Çalışanlar iş yerlerindeki risk değerlendirme raporuna bakabilir mi? Hocaoğulları: İsteyebilir; Çakır: Görmesine izin verilmez

Depremin ardından herkes evlerin depreme sağlamlığını düşünüyor. Peki günümüzün önemli bir kısmını geçirdiğimiz iş yerlerinin depreme dayanıklı olup olmadığını nasıl bileceğiz? Bu konudaki haklarımız neler?
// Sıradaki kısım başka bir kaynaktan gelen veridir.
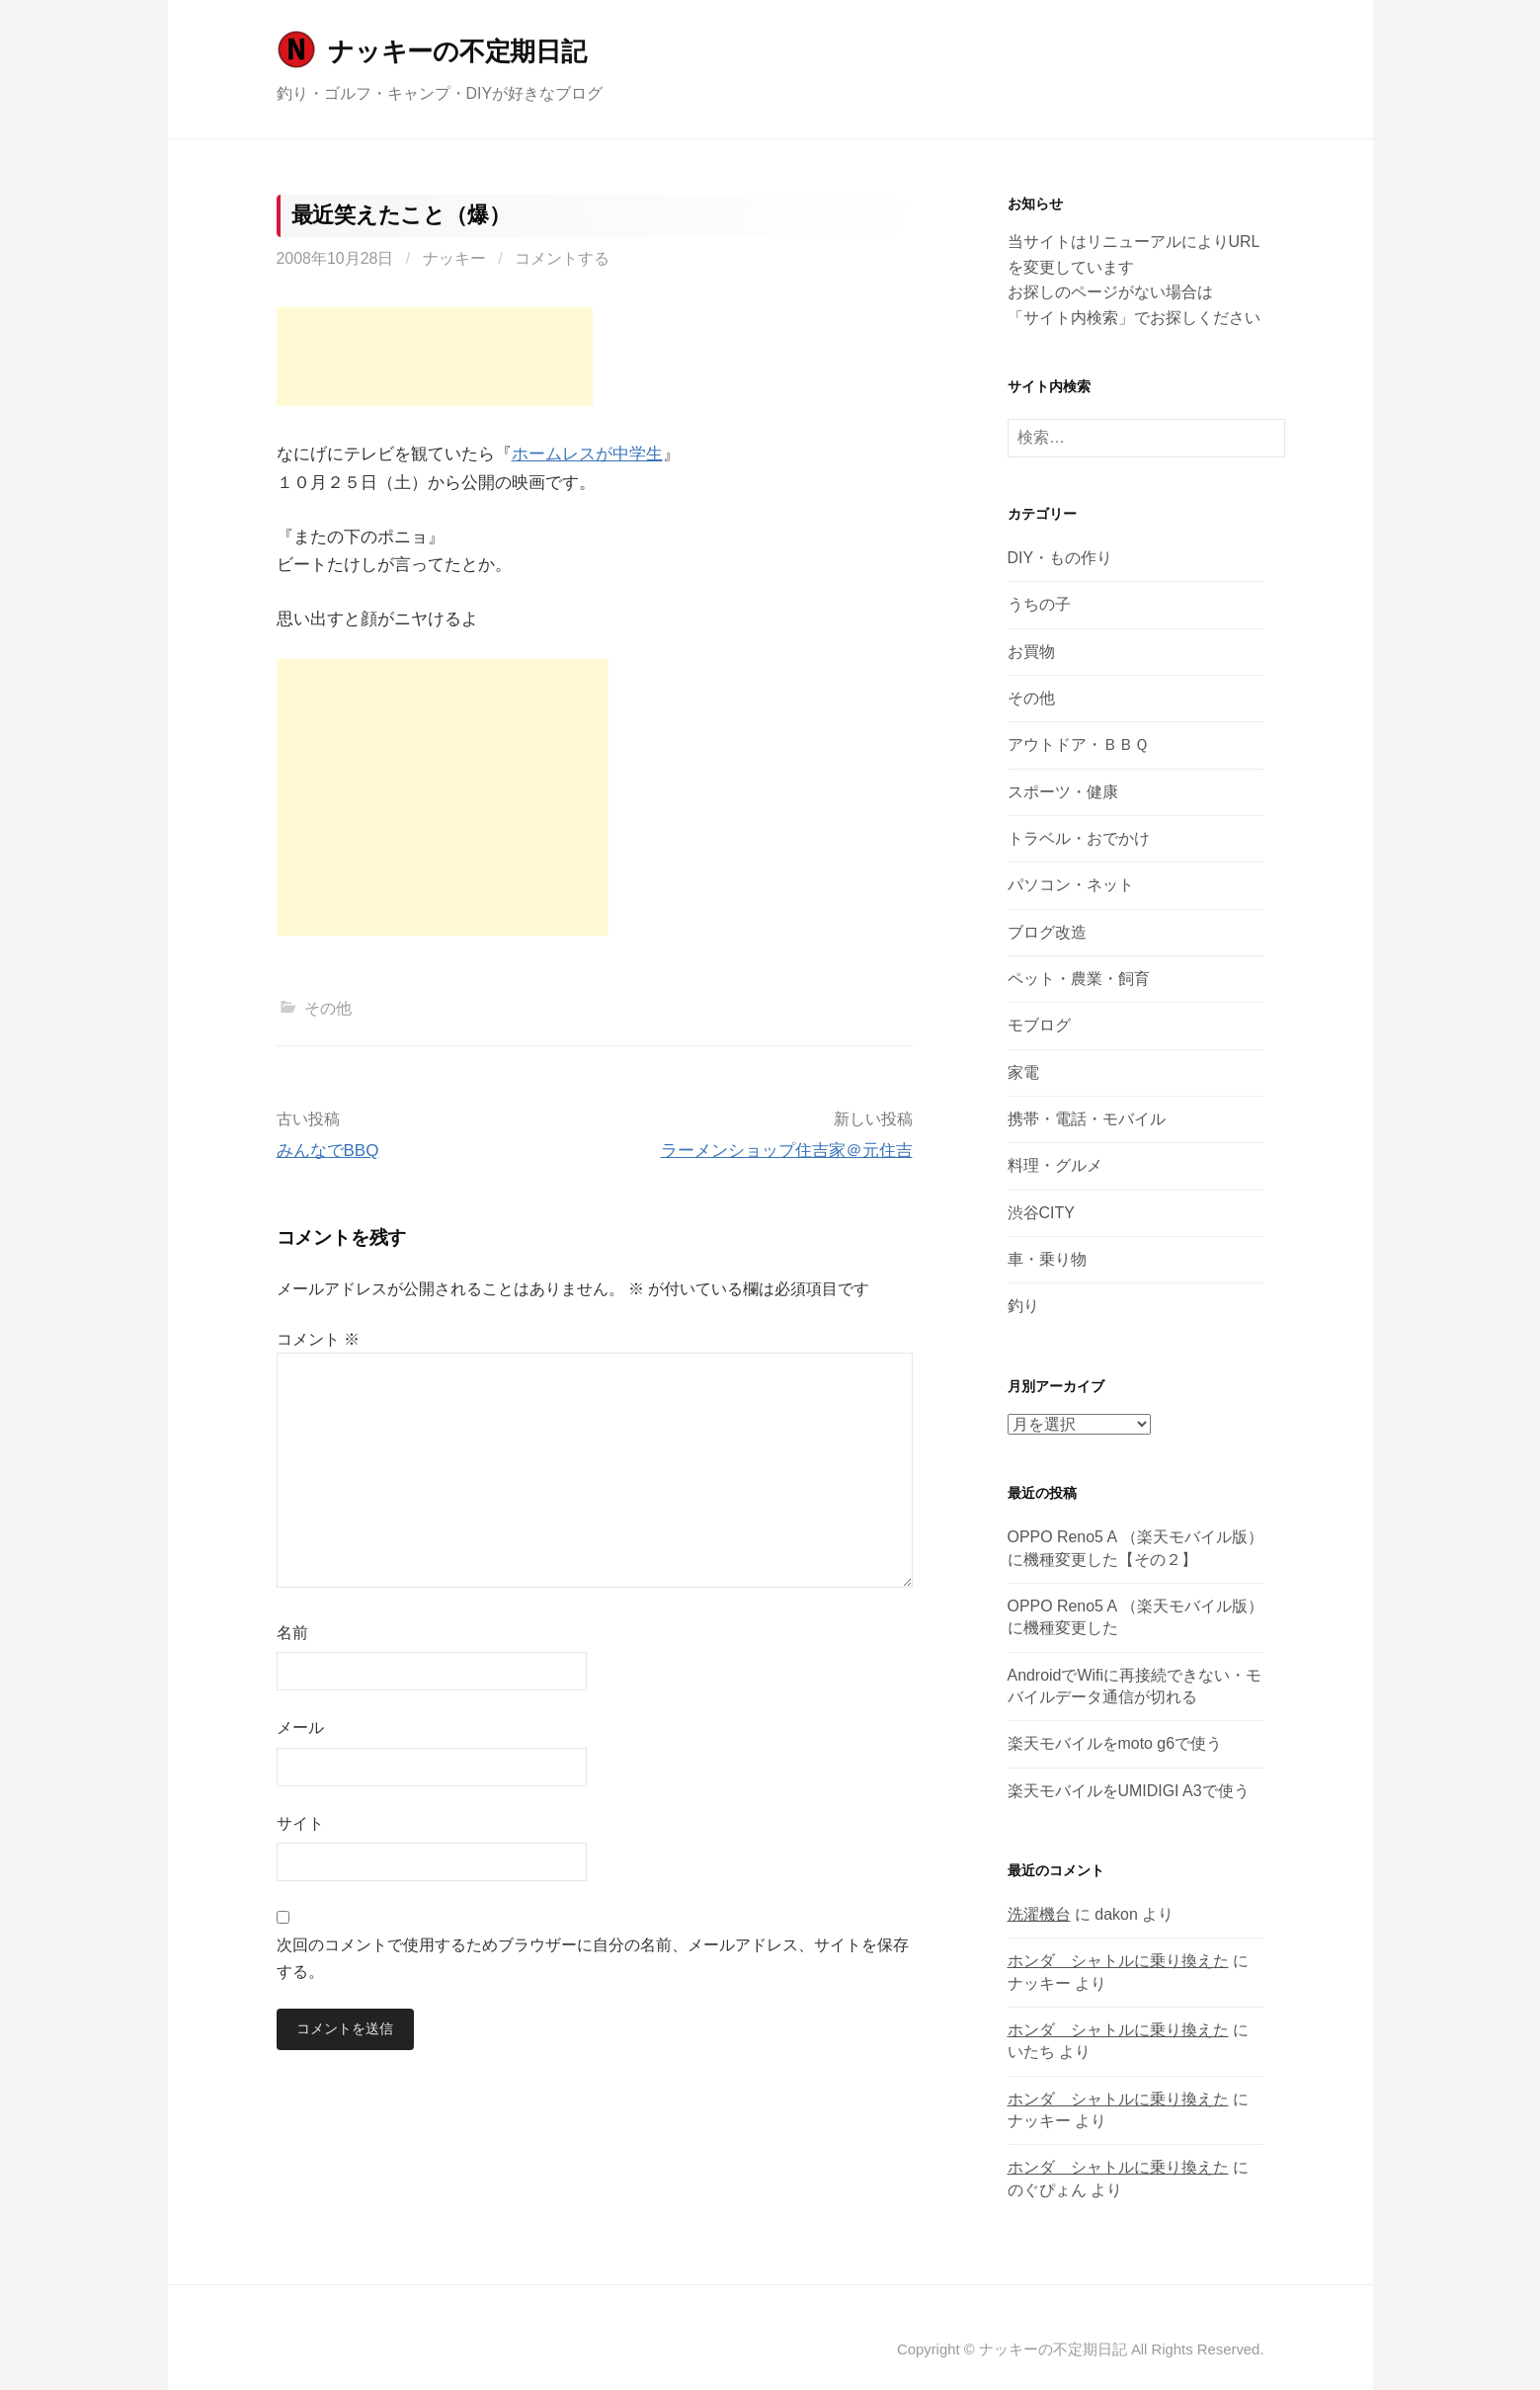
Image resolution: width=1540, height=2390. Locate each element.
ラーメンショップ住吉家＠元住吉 (787, 1150)
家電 (1023, 1072)
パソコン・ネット (1071, 884)
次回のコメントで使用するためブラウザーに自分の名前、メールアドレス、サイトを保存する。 (593, 1958)
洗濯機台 (1039, 1914)
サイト (300, 1823)
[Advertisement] (435, 356)
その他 (328, 1008)
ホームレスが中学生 (587, 454)
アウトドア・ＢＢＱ (1078, 744)
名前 (292, 1632)
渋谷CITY (1041, 1212)
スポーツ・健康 (1063, 791)
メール (300, 1727)
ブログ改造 (1047, 932)
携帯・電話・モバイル (1087, 1119)
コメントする (562, 258)
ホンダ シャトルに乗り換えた (1118, 1960)
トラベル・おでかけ (1079, 838)
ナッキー (454, 258)
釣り (1023, 1305)
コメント (318, 1339)
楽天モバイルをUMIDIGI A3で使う (1129, 1790)
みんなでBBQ (328, 1150)
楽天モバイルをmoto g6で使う (1115, 1743)
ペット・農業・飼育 (1079, 978)
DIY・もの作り (1060, 557)
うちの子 (1039, 604)
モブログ (1039, 1025)
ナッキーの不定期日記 (457, 51)
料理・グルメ (1055, 1165)
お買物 (1031, 651)
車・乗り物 (1047, 1259)
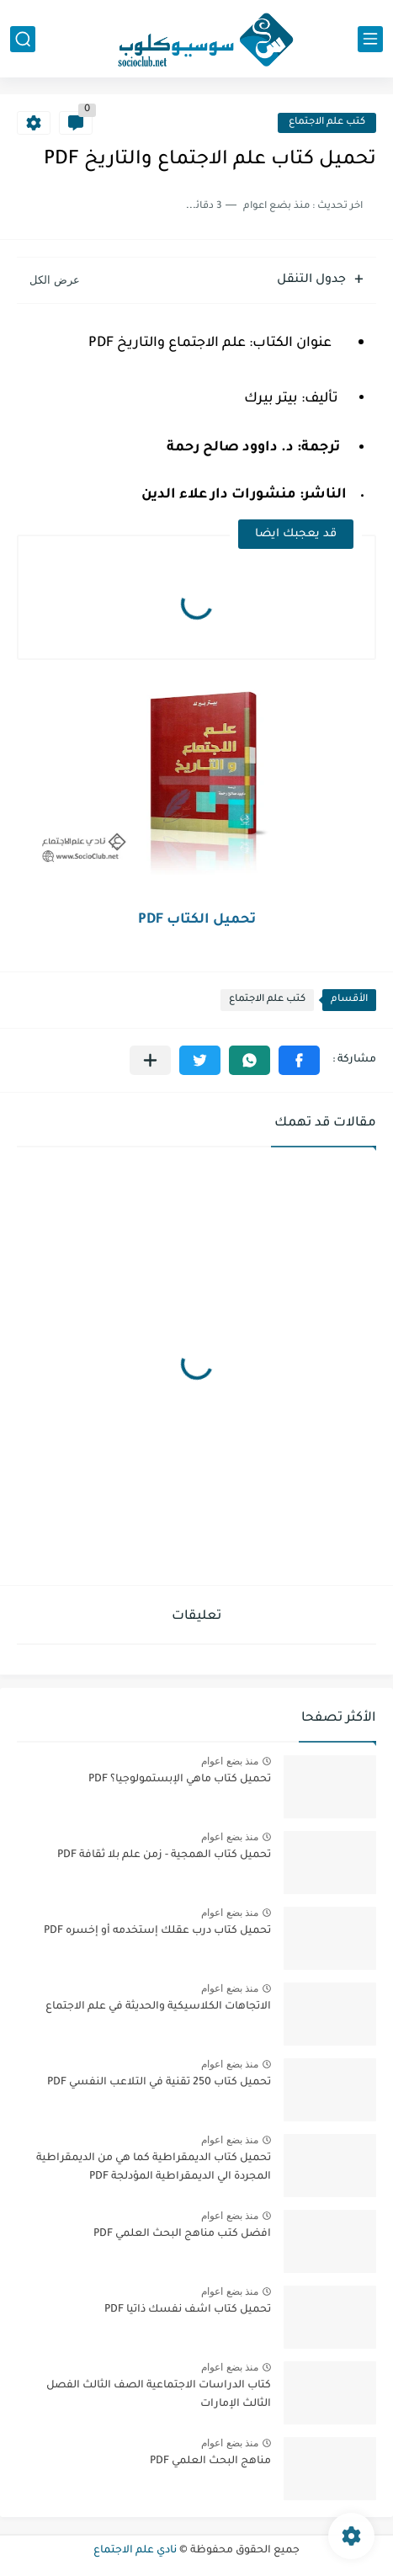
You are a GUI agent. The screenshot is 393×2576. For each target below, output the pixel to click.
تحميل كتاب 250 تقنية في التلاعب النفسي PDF (159, 2083)
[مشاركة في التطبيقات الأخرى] (150, 1060)
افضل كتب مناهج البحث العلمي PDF (182, 2234)
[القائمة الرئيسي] (370, 39)
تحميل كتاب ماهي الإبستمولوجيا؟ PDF (179, 1780)
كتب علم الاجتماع (327, 122)
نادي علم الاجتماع (135, 2551)
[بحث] (22, 39)
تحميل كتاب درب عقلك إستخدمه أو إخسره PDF (157, 1931)
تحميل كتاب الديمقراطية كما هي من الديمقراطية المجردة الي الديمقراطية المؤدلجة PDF (153, 2168)
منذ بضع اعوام (229, 1761)
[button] (299, 1060)
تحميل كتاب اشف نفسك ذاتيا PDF (187, 2310)
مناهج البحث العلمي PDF (210, 2461)
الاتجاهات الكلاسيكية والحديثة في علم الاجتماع (158, 2007)
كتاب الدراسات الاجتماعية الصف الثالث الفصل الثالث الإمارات (158, 2395)
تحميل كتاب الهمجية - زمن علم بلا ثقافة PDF (164, 1855)
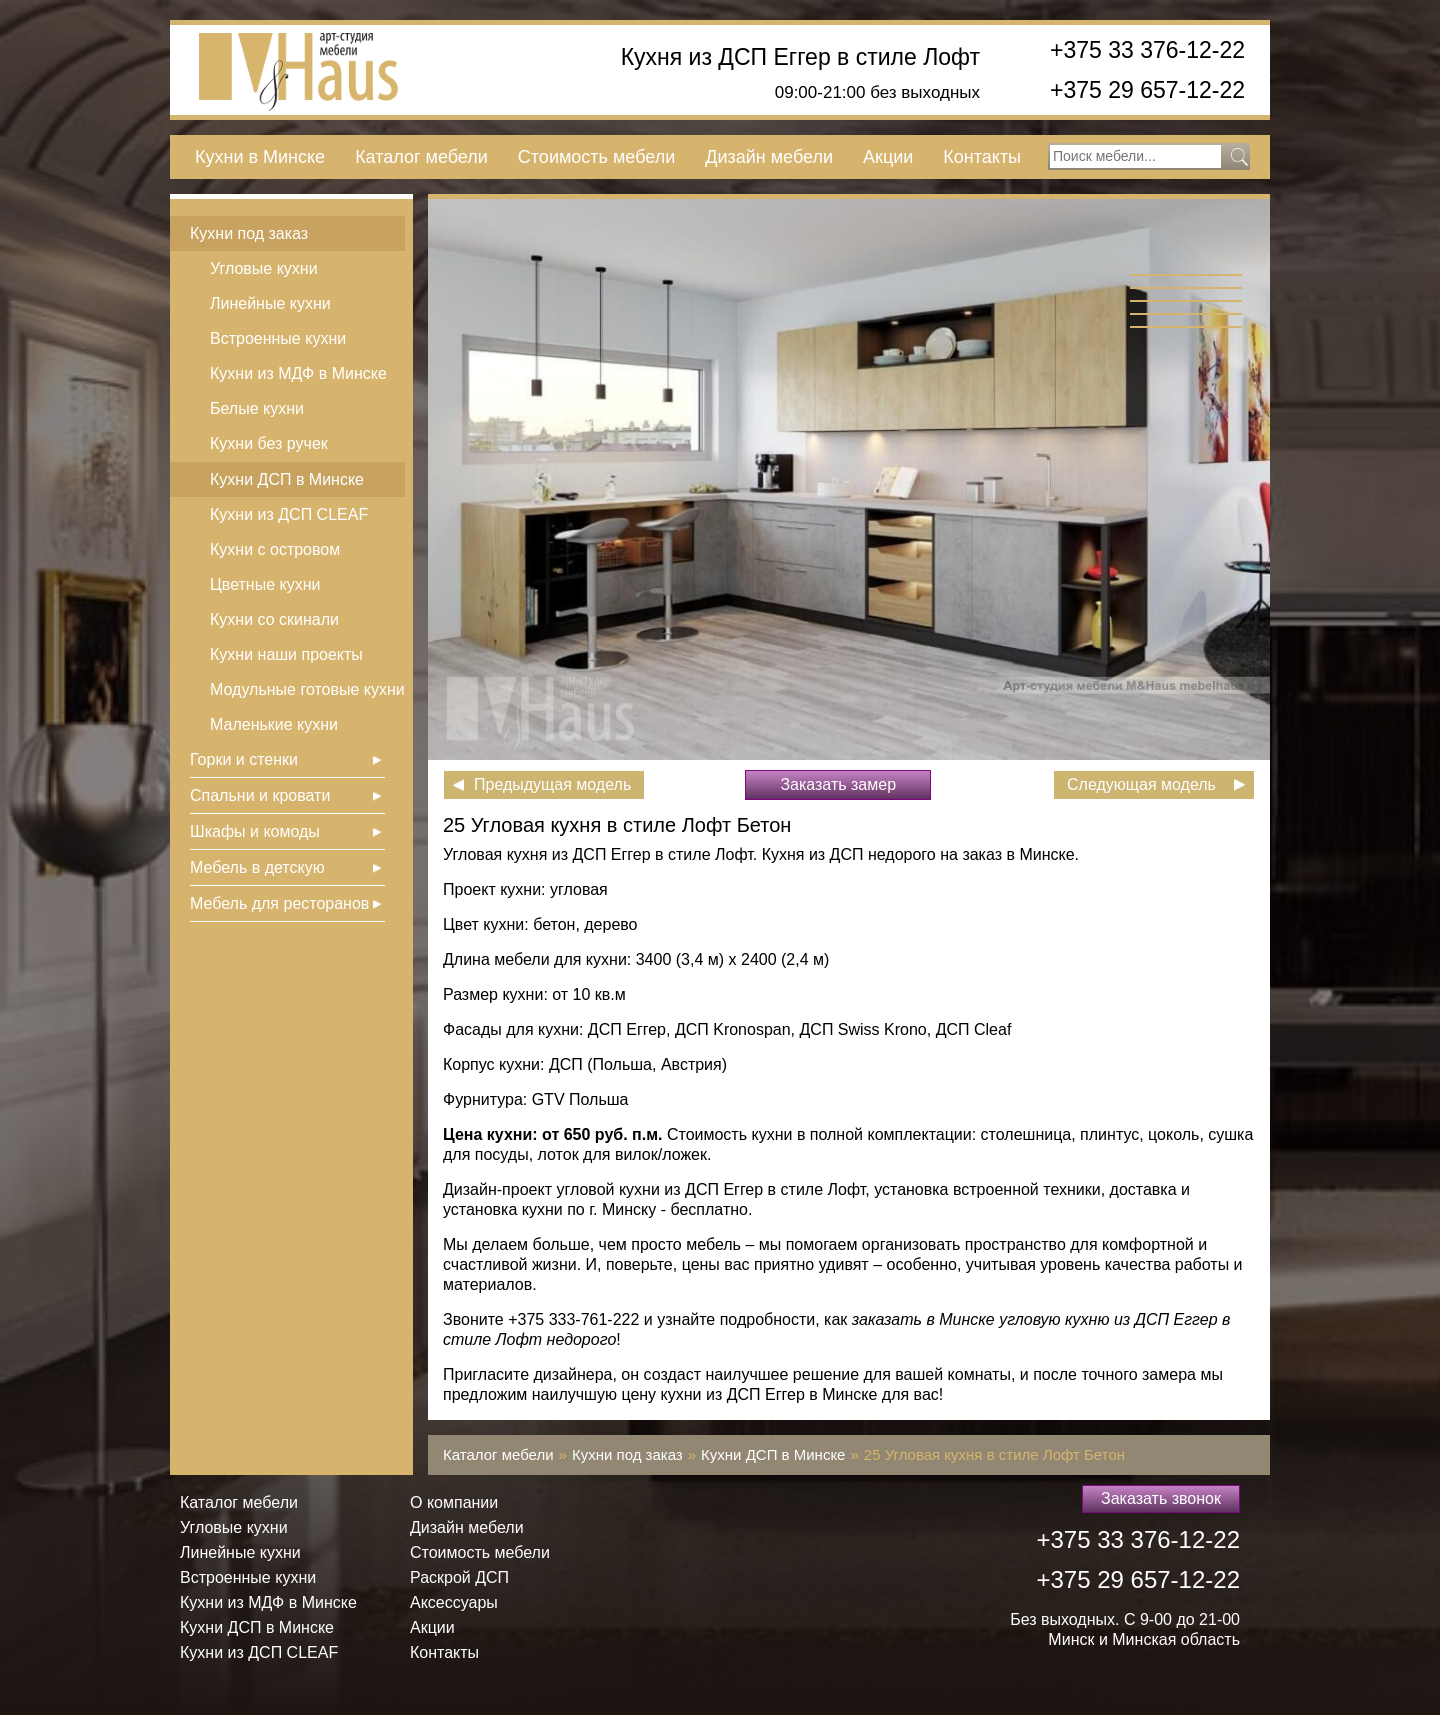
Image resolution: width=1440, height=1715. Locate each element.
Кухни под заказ (249, 233)
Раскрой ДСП (459, 1577)
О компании (454, 1502)
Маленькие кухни (274, 724)
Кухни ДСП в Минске (287, 479)
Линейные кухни (270, 303)
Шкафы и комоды (255, 831)
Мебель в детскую (257, 867)
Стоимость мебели (596, 157)
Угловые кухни (264, 268)
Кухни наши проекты (286, 654)
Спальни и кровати (260, 795)
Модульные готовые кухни (307, 689)
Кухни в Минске (260, 157)
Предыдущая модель (552, 784)
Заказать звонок (1161, 1498)
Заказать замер (838, 784)
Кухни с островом (275, 549)
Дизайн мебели (769, 157)
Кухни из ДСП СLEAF (289, 514)
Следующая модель (1141, 784)
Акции (888, 157)
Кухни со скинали (274, 619)
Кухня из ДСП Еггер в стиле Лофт (800, 57)
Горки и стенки (244, 759)
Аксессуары (454, 1602)
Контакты (982, 157)
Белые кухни (257, 408)
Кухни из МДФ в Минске (298, 373)
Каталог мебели (421, 157)
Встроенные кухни (278, 338)
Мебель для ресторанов (279, 903)
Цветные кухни (265, 584)
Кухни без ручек (269, 443)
Hocaoğulları ve Çakır cevapladı

Büyük bir depremin gündüz saatlerinde olması halinde işyerleri de ciddi risk içeriyor

Gerek 17 Ağustos 1999 Gölcük gerekse 6 Şubat 2023 Pazarcık depreminin gece saatlerinde olması büyük depremlerin genellikle insanların evlerinde olduğu akşam ve gece saatlerinde olduğu yönünde yanlış bir algının da halk arasında yerleşmesine neden oldu.

Biraz da bu algının etkisiyle depremle ilgili yapılan yorumlar çoğunlukla evlerin bulunduğu binaların sağlamlığına yönelik oluyor.

Oysa birçok insan gündelik yaşamlarının ciddi bir kısmını iş yerlerinde geçiriyor.

Kimi iş yerlerinde bir binada yaşayan insandan daha fazla kişi saatlerce bir arada bulunuyor.

Dolayısıyla işyerlerinin bulunduğu yerlerin depreme dayanıklı olması da oldukça önem arz ediyor.

Buna karşın kolon kesimi gibi sorunların en çok yaşandığı yerler iş yerleri oluyor.

Örneğin İzmir depreminde yıkılan bir binanın, altındaki marketteki kolonun kesilmesinden dolayı çöktüğü anlaşılmıştı.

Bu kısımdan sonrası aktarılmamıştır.